Abstract 1609: Infarct size and Transmurality as Predict Response to Cardiac Resynchronization Therapy in Patients with Ischemic Cardiomyopathy
Aim: To determine whether myocardial scarring, quantified using late gadolinium enhancement cardiovascular magnetic resonance (LGE-CMR), predicts response to cardiac resynchronisation therapy (CRT).
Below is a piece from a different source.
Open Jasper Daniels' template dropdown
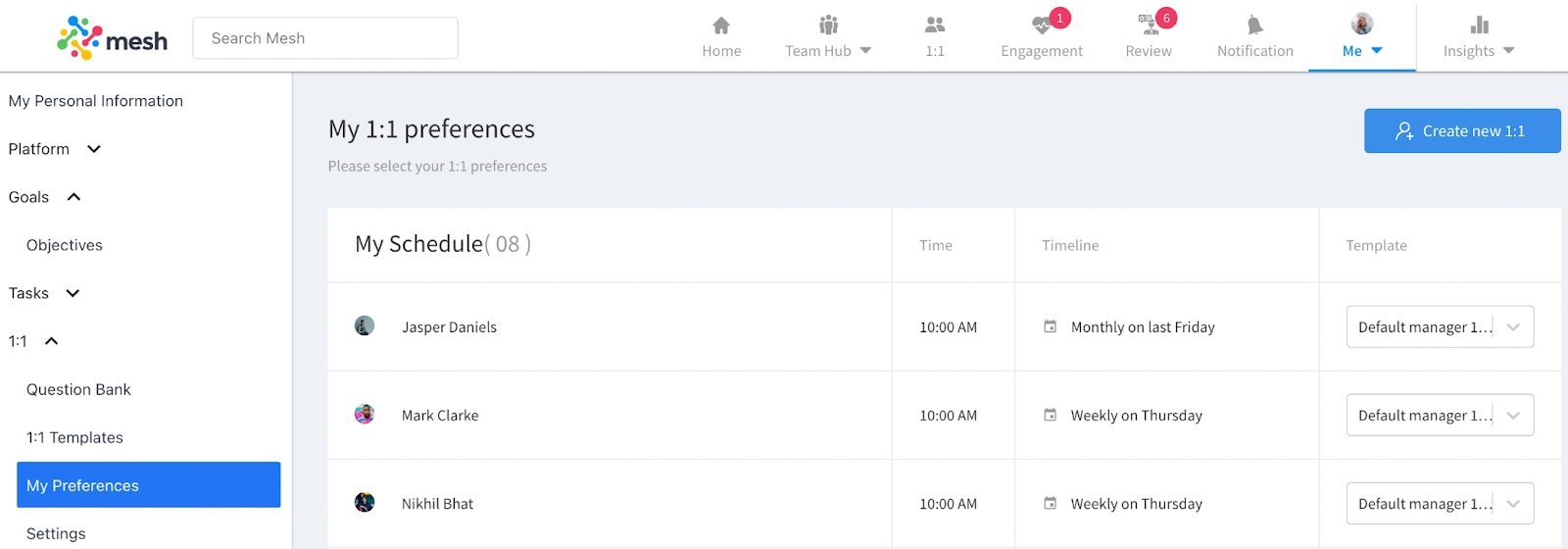Viewport: 1568px width, 549px height. [x=1440, y=327]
Methods and results: 45 patients with ischemic cardiomyopathy [age 67.1 ± 10.4 yrs (mean ± SD)] underwent assessment of 6-min walking distance (6MWD) and quality of life (QoL) before and after CRT. Scar size (% left ventricular mass), location and transmurality were assessed prior to CRT using LGE-CMR. Responders (survival for 1 year with no heart failure hospitalizations, and improvement by ≥1 NYHA classes or ≥25% 6-MWD) had a higher LVEF (p=0.048), smaller (<33%) scars (p=0.009) and fewer scars with ≥51% transmurality (p=0.002). Scar size correlated negatively with change in 6MWD (r=−0.54, p<0.001) and positively with changes in QoL scores (r=0.35, p=0.028). Responder rates in patients with <33 % scar were higher than in those with ≥33% scar (82% vs 35%, p<0.01). Responder rates in patients with scar transmurality <51% were higher than in those with ≥51% (89% vs 46%, p<0.01). Amongst patients with posterolateral scars, a transmurality ≥51% was associated with a particularly poor response rate (23%), compared to scars with <51% transmurality (88%, p<0.001). In multivariate analyses, both scar size (p=0.022) and transmurality (p=0.004) emerged as predictors of response. In patients with posterolateral scars, pacing outside the scar was associated with a better responder rate than pacing over the scar (86% vs 33%, p=0.004).
Conclusions: In patients with ischemic cardiomyopathy, a scar size ≥33%, a transmurality ≥51% and pacing over a posterolateral scar are associated with a suboptimal response to CRT.